On this blog I’ve mentioned my mom’s pesky habit of dumping her unwanted crap on me. She has done this through a combination of smooth talking and brute force.
This is why I own a worthless statue of Don Quixote, a pair of worthless West German beer steins, and a terrible watercolor painting of a ten-speed bike.
And then there is the charcoal chimp. I made this drawing when I was 10. Upon completion, I named him Bonzo.
I’m not sure why I decided to draw a chimp. Maybe I liked the pensive expression on his face. Maybe he seemed easy to draw. I’m not sure.
What I am sure of is that I hate chimps. Unlike other primates—like orangutans or silverback gorillas—chimps are mean. They’ll rip your face off just as soon as look at you. Curious George was a chimp, I believe, and he was an agent of chaos wherever he went. If I had any influence in the Curious George universe, I would’ve euthanized the chimp and sentenced The Man in the Yellow Hat to 30 years of hard labor.
But I digress. The point is, I drew Bonzo even though I hate chimps and gave Bonzo to Mom even though she doesn’t like chimps either. But Mom’s opinion on chimps doesn’t matter; according to an ironclad unwritten law, all moms are supposed to hang onto every piece of art crap their children make like it’s a little treasure. And they are supposed to continue doing this for the rest of their lives.
These are the rules, people. I don’t make them, I just follow them.
But Mom flipped the script on me last fall. I invited her to my house and she brought Bonzo with her.
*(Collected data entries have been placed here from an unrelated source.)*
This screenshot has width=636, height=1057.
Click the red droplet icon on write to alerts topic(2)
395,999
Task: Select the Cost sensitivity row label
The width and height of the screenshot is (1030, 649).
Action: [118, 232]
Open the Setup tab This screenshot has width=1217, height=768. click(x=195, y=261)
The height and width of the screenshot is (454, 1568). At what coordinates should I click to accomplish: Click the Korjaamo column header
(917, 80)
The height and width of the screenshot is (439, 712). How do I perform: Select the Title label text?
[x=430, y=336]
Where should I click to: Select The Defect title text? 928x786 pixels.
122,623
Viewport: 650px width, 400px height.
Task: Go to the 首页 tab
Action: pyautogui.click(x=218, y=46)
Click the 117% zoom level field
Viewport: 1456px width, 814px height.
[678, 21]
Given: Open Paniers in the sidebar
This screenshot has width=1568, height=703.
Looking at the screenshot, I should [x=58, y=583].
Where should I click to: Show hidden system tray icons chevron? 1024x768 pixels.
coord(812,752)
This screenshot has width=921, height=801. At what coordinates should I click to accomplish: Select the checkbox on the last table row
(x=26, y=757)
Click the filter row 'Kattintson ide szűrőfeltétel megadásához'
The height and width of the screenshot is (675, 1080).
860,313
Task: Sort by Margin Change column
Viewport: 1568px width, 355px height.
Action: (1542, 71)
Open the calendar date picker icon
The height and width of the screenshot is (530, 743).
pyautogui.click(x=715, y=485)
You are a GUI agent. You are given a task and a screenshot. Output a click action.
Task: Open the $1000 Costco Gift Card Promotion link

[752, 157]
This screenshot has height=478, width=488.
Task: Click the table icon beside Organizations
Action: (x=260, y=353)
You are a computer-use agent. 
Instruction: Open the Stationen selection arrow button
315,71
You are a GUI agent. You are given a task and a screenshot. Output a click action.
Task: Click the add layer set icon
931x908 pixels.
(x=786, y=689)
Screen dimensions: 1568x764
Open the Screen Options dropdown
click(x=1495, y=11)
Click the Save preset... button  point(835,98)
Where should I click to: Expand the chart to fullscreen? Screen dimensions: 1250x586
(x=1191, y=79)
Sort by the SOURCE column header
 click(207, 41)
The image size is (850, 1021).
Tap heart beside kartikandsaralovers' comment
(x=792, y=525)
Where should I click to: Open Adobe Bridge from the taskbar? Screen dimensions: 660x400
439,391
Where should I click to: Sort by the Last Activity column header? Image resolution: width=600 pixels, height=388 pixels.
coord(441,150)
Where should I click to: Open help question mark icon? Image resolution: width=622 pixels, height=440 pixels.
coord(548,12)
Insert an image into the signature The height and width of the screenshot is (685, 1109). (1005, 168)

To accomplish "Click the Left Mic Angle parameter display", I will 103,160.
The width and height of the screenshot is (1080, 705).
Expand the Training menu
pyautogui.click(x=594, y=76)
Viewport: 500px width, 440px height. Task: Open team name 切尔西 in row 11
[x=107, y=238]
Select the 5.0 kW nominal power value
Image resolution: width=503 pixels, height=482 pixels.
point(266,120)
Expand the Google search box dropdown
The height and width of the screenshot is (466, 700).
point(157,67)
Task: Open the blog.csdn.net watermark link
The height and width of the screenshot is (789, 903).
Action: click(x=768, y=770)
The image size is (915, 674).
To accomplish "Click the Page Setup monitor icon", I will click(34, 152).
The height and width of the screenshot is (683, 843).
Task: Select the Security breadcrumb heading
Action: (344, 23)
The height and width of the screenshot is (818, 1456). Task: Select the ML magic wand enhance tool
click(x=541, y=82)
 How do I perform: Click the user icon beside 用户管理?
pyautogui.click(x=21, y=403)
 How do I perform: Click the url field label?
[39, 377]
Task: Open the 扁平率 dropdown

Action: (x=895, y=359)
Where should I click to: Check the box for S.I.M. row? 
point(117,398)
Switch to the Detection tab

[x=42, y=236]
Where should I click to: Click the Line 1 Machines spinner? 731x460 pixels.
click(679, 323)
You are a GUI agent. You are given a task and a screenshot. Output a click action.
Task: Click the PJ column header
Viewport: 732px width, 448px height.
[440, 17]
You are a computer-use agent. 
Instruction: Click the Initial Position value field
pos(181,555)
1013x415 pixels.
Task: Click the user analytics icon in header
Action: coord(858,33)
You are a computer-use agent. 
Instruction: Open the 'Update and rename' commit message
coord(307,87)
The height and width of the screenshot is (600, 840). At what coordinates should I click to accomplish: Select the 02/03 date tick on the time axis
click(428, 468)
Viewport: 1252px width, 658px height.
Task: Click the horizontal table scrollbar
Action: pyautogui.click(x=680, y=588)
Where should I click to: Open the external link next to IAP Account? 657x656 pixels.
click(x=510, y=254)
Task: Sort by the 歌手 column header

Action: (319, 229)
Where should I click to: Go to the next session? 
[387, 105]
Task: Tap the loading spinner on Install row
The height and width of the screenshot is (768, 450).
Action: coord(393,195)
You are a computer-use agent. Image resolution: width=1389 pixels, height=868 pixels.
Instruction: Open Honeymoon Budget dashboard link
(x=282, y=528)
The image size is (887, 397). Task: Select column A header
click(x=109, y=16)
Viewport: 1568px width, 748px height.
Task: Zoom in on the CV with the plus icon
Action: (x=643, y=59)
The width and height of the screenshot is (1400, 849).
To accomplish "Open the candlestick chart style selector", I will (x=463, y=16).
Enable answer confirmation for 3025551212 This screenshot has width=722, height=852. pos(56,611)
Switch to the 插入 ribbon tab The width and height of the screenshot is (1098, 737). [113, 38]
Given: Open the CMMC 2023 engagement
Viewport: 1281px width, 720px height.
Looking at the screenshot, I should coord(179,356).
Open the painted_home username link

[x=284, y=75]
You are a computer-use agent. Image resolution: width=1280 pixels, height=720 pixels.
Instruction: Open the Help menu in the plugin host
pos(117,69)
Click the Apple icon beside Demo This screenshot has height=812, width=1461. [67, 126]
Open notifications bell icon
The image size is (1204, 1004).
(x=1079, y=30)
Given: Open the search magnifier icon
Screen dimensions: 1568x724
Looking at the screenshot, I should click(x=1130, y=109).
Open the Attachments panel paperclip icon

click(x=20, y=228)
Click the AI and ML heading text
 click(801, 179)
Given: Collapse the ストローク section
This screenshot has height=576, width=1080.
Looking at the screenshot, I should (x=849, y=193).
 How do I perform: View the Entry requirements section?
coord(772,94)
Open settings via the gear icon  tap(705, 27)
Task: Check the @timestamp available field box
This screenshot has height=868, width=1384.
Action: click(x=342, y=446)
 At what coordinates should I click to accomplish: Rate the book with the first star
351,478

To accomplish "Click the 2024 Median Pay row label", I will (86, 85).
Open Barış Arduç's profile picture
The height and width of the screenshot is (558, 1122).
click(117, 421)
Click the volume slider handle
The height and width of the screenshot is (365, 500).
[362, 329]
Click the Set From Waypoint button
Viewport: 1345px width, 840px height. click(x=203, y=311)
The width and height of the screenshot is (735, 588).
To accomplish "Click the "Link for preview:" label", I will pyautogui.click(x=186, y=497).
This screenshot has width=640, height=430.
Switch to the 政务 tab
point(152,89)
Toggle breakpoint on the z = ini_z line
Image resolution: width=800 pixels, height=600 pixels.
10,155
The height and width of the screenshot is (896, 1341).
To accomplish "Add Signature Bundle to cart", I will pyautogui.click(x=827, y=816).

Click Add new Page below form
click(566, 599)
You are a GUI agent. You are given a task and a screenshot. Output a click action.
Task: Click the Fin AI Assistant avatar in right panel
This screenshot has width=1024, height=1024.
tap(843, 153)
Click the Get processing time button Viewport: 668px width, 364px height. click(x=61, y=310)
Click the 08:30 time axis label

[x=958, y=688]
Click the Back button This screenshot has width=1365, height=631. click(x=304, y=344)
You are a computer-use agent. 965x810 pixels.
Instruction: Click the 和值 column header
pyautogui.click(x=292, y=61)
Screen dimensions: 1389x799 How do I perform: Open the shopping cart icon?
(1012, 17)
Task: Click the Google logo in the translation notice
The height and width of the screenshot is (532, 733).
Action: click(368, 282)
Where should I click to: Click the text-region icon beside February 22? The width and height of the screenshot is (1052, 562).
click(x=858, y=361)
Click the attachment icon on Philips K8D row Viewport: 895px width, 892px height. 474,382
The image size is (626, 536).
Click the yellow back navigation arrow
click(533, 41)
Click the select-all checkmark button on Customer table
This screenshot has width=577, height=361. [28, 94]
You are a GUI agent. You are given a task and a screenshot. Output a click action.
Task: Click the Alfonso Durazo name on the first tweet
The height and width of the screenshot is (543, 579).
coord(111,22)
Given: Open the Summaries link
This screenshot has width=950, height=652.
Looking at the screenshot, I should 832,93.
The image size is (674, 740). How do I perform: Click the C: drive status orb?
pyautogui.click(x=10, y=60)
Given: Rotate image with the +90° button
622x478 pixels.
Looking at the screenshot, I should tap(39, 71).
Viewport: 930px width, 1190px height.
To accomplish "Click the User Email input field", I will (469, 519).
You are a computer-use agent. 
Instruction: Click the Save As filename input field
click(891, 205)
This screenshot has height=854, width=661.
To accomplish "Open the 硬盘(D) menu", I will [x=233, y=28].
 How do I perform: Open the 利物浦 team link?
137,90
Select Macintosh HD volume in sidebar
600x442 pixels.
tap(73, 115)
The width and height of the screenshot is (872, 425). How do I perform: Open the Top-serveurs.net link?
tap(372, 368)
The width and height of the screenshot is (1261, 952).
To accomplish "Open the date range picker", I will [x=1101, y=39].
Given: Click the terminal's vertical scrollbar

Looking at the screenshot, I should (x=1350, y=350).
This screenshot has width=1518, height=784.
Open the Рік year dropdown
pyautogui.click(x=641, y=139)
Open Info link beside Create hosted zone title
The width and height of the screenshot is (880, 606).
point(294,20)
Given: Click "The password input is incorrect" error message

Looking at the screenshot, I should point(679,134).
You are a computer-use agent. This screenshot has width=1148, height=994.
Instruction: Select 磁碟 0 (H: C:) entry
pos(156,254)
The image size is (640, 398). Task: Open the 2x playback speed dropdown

Then she said something along the lines of, “If you don’t want it, get rid of it, but it’s not going back home with me.”
It was the ultimate Mom betrayal.
A few months later Christmas arrived. Mom gave my son, Alex, tickets to a Devils game. And it was through her generosity, I decided to give a Christmas gift to myself.
Long story short, as Mom and Alex were shouting themselves hoarse at a hockey game, I let myself into Mom’s condo, artfully hung Bonzo in the guest bedroom, and took my leave.
Mom doesn’t spend much time in the guest bedroom, so she didn’t notice Bonzo for a while.
About a week later I got the call.
Mom dispensed with the pleasantries. There was no “Hello.” No “What’s new?” No “Do you have a minute to talk?”
Instead, the first words out of her mouth was a hard edged, “Oh, so that’s how it’s gonna be, huh?”
And I laughed for the next three days.
But my laughter was masking my fear. I know my mother. I know her tone. I had fired an opening salvo in the Crap Wars, and I would pay for my audacity.
The retaliation has not happened yet, but I know it’s coming. Germans are a cold people, and everyone knows that that is the best way to dispense revenge.
I need to set up defenses. Trenches. Maginot lines.
But I know it won’t matter.
A Blitzkrieg of crap will soon arrive on my doorstep. I see no way to prevent it.
Mom, come hell or high water, will make a monkey out of me.